**Task brief**
Take the line containing "[Anzahl erhöhen] (159, 467)" and every line after it in the data below, and print them exactly as given, with nothing else.

**Supplied material**
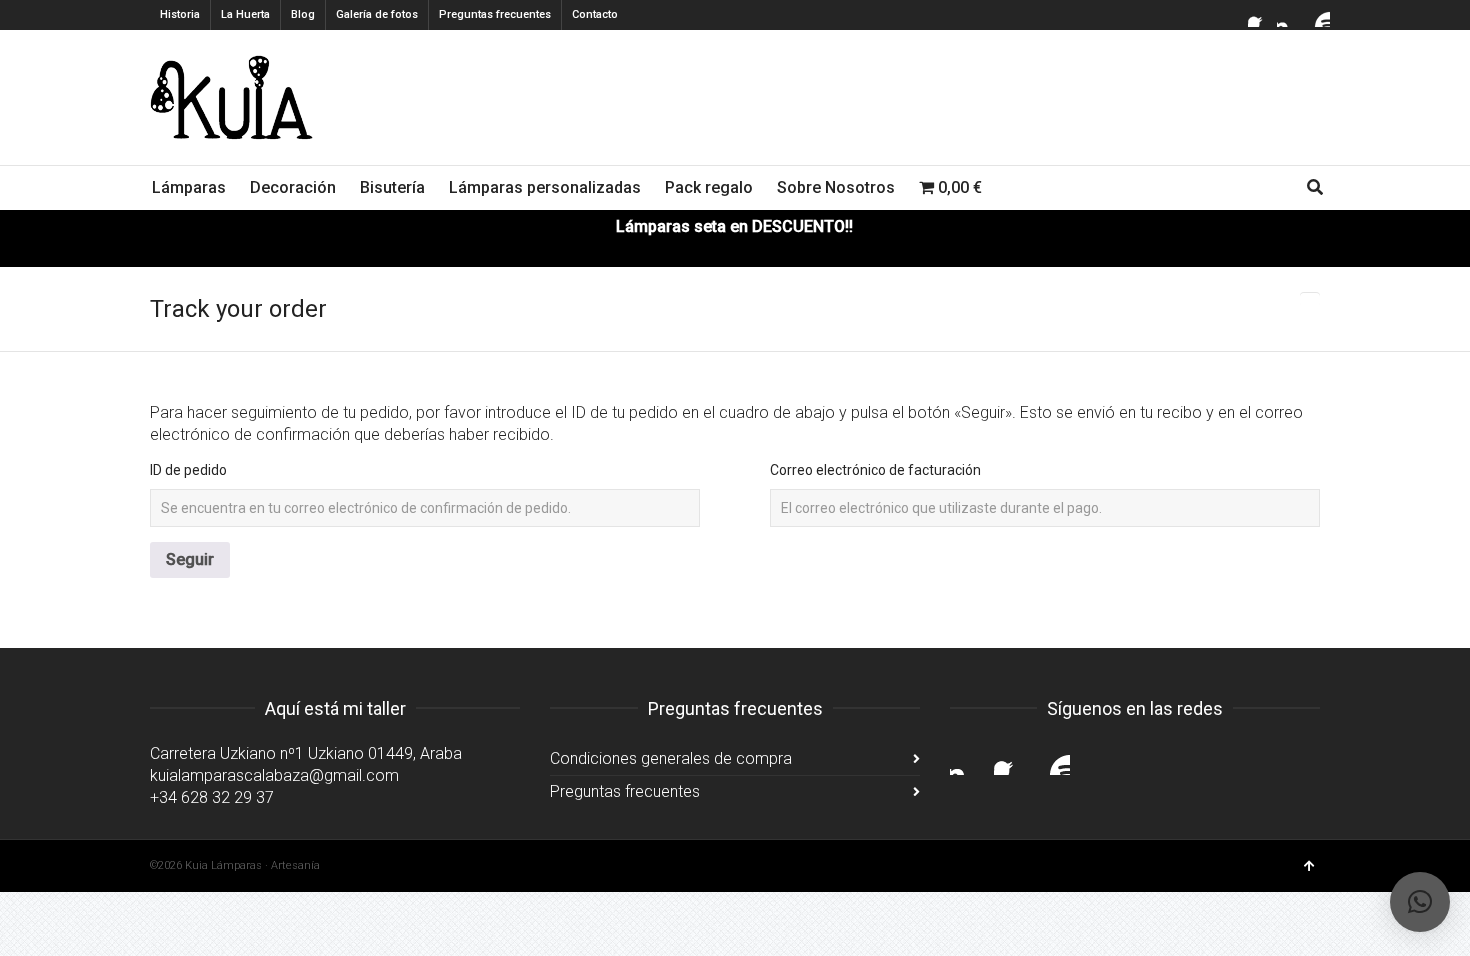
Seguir (190, 559)
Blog (303, 14)
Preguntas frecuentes (495, 14)
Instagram (1289, 15)
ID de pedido (188, 470)
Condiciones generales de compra (671, 758)
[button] (1420, 902)
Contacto (595, 14)
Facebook (1260, 15)
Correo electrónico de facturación (875, 470)
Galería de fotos (377, 14)
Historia (180, 14)
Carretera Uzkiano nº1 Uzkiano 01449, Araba (306, 753)
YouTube (1318, 15)
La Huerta (245, 14)
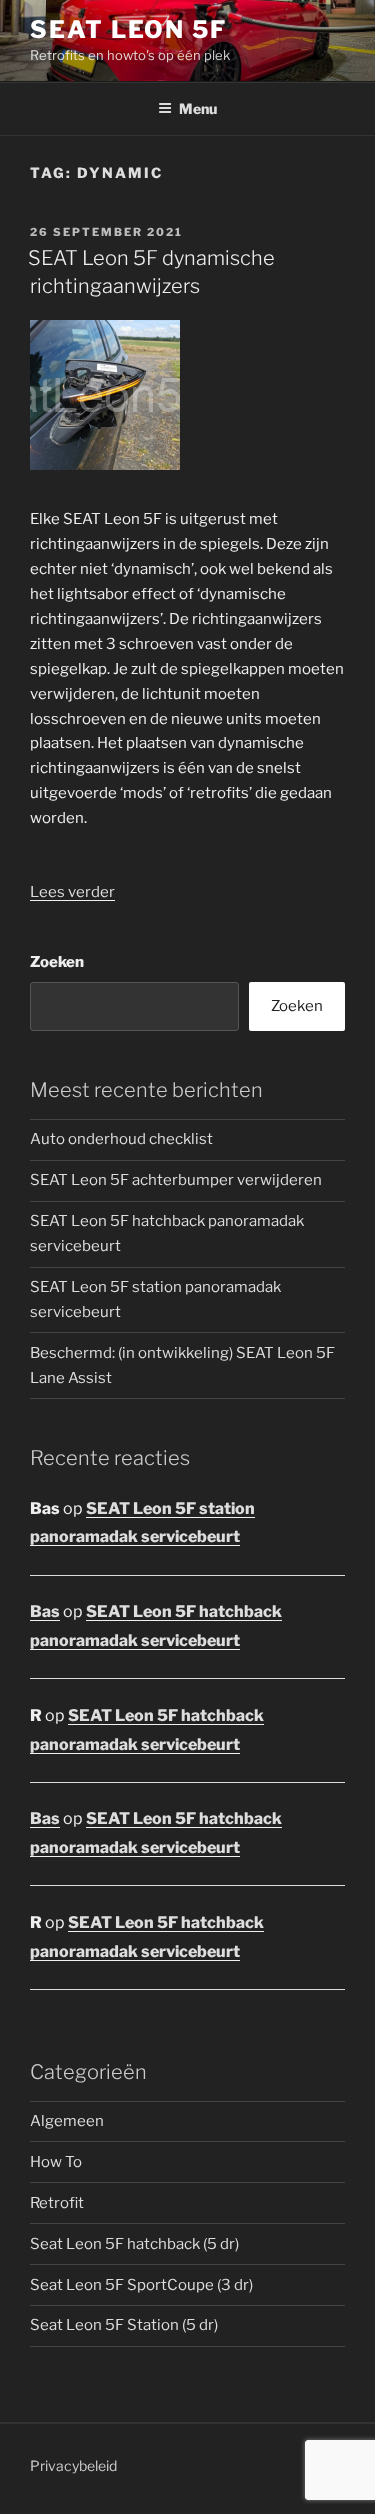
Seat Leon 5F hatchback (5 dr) (134, 2244)
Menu (198, 108)
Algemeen (67, 2121)
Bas (45, 1611)
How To (56, 2162)
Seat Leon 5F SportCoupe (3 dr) (141, 2285)
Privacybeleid (73, 2465)
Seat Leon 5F (128, 29)
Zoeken (57, 962)
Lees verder (72, 892)
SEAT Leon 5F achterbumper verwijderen (176, 1180)
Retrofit (57, 2203)
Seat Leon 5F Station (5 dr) (124, 2325)
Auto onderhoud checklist (121, 1139)
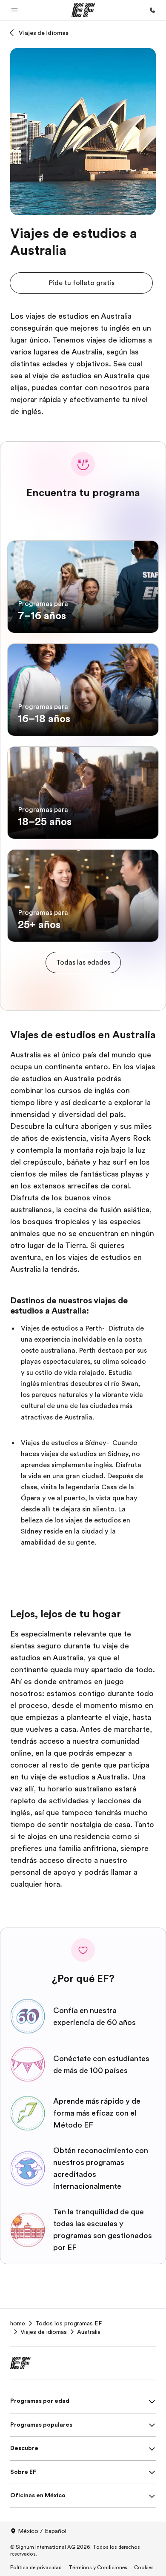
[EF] (83, 10)
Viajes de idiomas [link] (43, 2331)
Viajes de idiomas (44, 32)
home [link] (17, 2323)
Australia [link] (88, 2331)
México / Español (42, 2530)
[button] (14, 10)
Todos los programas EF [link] (68, 2323)
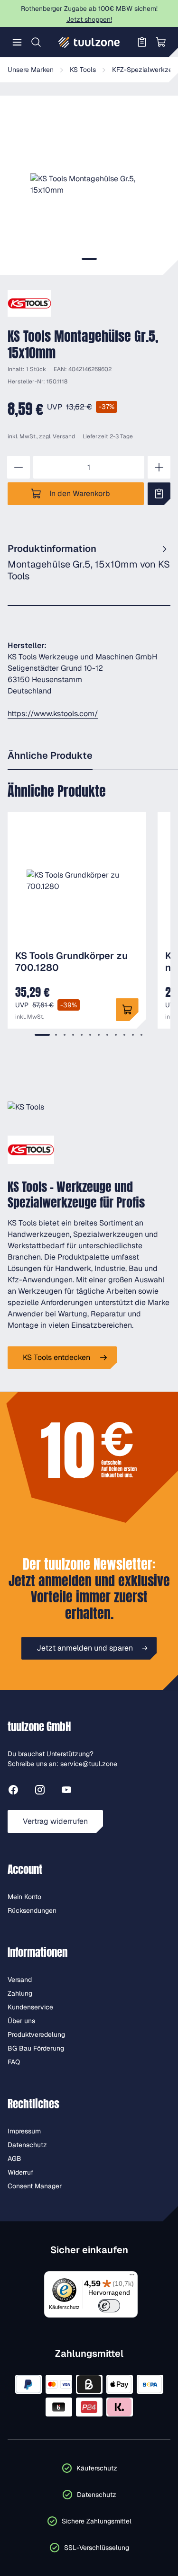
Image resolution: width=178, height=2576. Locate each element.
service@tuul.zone (88, 1763)
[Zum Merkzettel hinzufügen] (159, 493)
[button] (89, 184)
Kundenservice (30, 2007)
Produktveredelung (36, 2034)
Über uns (21, 2020)
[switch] (109, 2305)
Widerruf (21, 2172)
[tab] (89, 259)
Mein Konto (24, 1896)
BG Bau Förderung (36, 2048)
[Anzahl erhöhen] (159, 467)
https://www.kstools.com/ (53, 714)
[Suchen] (36, 42)
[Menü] (17, 42)
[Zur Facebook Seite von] (13, 1791)
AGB (14, 2158)
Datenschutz (27, 2145)
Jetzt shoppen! (89, 19)
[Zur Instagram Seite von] (40, 1791)
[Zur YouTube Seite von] (66, 1791)
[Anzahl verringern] (18, 467)
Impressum (24, 2131)
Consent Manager (35, 2186)
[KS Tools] (29, 303)
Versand (64, 436)
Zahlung (20, 1993)
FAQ (14, 2062)
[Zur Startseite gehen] (89, 42)
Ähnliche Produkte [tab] (50, 755)
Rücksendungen (32, 1910)
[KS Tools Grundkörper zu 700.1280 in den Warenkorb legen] (127, 1009)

**Task solution**
[Anzahl erhöhen] (159, 467)
https://www.kstools.com/ (53, 714)
[Suchen] (36, 42)
[Menü] (17, 42)
[Zur Facebook Seite von] (13, 1791)
AGB (14, 2158)
Datenschutz (27, 2145)
Jetzt shoppen! (89, 19)
[Zur Instagram Seite von] (40, 1791)
[Zur YouTube Seite von] (66, 1791)
[Anzahl verringern] (18, 467)
Impressum (24, 2131)
Consent Manager (35, 2186)
[KS Tools] (29, 303)
Versand (64, 436)
Zahlung (20, 1993)
FAQ (14, 2062)
[Zur Startseite gehen] (89, 42)
Ähnliche Produkte [tab] (50, 755)
Rücksendungen (32, 1910)
[KS Tools Grundkörper zu 700.1280 in den Warenkorb legen] (127, 1009)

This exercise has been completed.